"""

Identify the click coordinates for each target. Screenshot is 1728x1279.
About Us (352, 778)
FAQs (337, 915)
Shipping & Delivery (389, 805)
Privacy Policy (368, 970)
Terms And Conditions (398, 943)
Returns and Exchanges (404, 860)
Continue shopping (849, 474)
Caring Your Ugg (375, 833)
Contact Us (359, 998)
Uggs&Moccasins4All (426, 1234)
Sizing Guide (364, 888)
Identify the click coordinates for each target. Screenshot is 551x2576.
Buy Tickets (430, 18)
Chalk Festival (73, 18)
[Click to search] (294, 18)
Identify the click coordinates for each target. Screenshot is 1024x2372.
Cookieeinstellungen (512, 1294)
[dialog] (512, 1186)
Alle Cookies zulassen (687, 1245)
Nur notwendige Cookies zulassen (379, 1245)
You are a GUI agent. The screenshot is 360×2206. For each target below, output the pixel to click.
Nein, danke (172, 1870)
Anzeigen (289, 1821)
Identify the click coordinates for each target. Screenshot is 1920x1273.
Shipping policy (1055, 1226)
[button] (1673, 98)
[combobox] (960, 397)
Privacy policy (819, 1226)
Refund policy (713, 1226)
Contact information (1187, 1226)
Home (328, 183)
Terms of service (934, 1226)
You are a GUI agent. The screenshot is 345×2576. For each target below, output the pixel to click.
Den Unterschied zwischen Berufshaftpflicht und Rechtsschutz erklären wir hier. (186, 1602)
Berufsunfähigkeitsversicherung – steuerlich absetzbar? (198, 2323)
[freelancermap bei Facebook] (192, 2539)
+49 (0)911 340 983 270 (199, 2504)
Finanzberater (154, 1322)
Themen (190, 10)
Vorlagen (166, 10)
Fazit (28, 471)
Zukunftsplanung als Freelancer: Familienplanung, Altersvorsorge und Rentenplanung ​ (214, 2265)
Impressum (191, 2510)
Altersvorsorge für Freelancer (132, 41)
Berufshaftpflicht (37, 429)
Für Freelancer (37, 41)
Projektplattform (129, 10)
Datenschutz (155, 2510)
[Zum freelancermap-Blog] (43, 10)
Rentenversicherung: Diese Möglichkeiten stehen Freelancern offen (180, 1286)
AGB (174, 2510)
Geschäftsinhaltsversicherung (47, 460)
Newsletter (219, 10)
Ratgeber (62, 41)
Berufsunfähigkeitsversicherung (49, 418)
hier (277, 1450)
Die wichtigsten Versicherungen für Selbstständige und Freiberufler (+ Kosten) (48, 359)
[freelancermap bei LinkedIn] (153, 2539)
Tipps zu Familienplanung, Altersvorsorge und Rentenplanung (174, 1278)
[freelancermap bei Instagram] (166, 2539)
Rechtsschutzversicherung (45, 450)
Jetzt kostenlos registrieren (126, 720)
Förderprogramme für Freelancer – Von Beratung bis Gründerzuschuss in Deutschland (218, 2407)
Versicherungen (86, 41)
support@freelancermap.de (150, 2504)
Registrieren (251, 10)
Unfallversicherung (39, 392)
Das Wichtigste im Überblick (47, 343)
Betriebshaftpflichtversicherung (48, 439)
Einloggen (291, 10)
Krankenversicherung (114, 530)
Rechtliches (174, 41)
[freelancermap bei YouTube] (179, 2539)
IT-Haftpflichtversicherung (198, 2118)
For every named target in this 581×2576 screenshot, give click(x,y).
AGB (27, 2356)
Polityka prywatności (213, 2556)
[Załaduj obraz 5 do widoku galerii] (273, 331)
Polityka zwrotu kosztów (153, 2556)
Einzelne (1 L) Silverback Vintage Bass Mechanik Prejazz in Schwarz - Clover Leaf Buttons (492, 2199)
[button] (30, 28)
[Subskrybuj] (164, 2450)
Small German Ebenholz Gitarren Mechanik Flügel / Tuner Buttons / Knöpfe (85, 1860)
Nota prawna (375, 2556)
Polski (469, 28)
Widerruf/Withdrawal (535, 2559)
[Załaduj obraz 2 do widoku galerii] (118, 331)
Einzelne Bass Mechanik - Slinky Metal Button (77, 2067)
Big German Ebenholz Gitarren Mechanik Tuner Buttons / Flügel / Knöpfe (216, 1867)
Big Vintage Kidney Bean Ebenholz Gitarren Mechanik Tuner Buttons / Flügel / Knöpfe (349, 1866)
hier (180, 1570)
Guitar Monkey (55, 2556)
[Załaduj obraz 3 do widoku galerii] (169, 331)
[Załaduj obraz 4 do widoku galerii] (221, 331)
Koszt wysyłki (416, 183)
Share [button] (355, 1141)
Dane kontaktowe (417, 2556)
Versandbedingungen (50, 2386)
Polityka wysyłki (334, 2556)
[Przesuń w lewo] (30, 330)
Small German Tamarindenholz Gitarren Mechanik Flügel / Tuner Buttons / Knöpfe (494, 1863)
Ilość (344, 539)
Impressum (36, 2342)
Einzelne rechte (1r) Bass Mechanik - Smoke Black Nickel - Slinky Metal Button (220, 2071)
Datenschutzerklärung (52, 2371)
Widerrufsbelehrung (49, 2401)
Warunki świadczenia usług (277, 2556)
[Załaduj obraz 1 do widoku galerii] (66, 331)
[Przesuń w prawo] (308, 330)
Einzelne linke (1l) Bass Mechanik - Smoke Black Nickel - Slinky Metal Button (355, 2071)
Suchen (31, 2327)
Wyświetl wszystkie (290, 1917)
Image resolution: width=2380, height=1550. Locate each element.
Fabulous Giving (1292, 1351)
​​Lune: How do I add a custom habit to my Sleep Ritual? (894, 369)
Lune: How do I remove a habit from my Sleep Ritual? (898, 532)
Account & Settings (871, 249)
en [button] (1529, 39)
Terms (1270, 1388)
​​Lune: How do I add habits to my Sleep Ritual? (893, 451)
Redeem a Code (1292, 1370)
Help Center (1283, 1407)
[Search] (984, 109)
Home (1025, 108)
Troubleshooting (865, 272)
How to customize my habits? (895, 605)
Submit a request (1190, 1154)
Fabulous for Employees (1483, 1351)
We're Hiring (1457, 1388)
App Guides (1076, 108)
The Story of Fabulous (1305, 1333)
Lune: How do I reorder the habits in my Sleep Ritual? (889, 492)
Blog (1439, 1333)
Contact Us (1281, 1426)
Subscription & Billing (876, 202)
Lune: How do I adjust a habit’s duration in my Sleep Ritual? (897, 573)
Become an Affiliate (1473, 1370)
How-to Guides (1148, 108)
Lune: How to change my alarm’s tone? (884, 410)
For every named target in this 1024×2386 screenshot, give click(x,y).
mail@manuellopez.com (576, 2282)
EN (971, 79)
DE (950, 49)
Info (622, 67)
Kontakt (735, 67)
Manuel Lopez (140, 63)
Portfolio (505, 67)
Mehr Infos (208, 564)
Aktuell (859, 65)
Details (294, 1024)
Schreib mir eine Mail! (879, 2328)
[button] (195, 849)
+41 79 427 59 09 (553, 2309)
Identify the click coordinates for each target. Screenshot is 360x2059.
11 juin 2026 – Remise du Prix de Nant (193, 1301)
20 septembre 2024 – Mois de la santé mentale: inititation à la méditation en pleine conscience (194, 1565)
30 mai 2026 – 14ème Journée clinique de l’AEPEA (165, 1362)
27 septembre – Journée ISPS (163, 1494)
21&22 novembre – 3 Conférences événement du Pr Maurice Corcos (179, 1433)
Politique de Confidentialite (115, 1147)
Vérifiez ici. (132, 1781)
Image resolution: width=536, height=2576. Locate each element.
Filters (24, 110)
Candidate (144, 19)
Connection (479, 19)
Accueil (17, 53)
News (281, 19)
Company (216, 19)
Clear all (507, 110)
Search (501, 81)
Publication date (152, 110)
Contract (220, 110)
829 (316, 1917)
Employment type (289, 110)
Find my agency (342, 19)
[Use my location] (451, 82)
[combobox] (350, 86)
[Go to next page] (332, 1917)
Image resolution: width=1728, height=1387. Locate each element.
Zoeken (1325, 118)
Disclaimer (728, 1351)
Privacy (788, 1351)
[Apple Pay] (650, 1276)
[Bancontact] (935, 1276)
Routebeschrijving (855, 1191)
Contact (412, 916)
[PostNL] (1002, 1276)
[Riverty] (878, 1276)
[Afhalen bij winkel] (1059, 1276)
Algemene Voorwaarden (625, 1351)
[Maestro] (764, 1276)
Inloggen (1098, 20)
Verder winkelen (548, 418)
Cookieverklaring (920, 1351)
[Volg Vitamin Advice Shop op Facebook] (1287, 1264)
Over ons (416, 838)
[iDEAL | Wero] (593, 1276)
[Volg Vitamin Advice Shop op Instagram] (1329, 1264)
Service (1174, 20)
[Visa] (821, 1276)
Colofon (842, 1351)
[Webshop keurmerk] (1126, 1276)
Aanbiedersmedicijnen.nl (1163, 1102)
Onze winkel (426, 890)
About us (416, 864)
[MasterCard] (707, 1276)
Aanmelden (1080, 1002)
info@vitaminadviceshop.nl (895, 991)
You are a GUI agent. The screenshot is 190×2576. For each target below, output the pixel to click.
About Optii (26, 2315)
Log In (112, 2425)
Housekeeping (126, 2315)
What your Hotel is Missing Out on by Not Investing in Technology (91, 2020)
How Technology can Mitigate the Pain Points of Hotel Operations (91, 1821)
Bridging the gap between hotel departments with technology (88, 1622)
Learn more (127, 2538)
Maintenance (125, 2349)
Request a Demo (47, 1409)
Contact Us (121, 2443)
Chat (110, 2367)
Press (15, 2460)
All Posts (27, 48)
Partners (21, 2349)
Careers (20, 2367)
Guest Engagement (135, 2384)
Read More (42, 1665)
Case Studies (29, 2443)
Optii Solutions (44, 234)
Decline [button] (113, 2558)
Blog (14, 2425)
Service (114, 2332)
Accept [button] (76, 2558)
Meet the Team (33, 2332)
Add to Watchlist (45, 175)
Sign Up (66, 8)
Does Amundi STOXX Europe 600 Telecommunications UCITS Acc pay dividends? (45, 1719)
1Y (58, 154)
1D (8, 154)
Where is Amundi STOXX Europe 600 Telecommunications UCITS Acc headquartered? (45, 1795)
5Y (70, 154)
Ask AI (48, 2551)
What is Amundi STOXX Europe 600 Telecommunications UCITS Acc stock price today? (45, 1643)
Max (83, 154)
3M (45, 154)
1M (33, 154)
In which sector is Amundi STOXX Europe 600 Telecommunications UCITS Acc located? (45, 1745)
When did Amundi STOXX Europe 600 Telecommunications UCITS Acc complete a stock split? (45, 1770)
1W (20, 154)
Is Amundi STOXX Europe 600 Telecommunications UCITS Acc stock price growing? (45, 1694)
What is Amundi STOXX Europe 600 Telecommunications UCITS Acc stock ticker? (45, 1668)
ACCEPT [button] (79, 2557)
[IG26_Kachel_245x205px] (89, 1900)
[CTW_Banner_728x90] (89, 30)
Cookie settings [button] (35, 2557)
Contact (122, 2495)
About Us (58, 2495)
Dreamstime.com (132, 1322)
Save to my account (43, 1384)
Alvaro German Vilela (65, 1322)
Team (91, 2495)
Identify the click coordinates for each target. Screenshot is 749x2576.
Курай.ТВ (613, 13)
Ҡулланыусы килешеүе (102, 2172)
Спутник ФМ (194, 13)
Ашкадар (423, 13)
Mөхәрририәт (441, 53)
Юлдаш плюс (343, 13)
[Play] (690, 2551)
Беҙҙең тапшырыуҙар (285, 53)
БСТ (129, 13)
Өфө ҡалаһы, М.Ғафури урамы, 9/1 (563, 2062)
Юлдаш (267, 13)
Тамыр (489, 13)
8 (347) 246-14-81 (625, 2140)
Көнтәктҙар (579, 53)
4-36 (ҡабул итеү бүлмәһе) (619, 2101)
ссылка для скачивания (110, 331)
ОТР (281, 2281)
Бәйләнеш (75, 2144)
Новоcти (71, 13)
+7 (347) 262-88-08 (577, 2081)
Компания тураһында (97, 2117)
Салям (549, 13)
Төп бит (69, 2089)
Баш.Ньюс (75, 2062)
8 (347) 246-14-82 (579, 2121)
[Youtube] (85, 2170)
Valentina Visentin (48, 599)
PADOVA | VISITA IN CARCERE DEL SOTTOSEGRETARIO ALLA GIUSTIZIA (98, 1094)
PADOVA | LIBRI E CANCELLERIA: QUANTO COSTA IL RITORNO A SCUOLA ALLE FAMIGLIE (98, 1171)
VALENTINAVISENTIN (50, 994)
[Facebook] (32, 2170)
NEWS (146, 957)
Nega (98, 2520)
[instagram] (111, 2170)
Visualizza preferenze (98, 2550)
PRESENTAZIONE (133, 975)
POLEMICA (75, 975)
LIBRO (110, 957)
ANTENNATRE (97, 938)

"""

▶ _WHAT IS NEEDED_: Reproduce exactly the lines of the records above from the one with "You are a GUI agent. The screenshot is 345×2576." to the one with "Für Freelancer (37, 41)", both included, and leave out everything else.

▶ _THE COMPLETED TASK_:
You are a GUI agent. The screenshot is 345×2576. For each target below, output the pixel to click.
Den Unterschied zwischen Berufshaftpflicht und Rechtsschutz erklären wir hier. (186, 1602)
Berufsunfähigkeitsversicherung – steuerlich absetzbar? (198, 2323)
[freelancermap bei Facebook] (192, 2539)
+49 (0)911 340 983 270 (199, 2504)
Finanzberater (154, 1322)
Themen (190, 10)
Vorlagen (166, 10)
Fazit (28, 471)
Zukunftsplanung als Freelancer: Familienplanung, Altersvorsorge und Rentenplanung ​ (214, 2265)
Impressum (191, 2510)
Altersvorsorge für Freelancer (132, 41)
Berufshaftpflicht (37, 429)
Für Freelancer (37, 41)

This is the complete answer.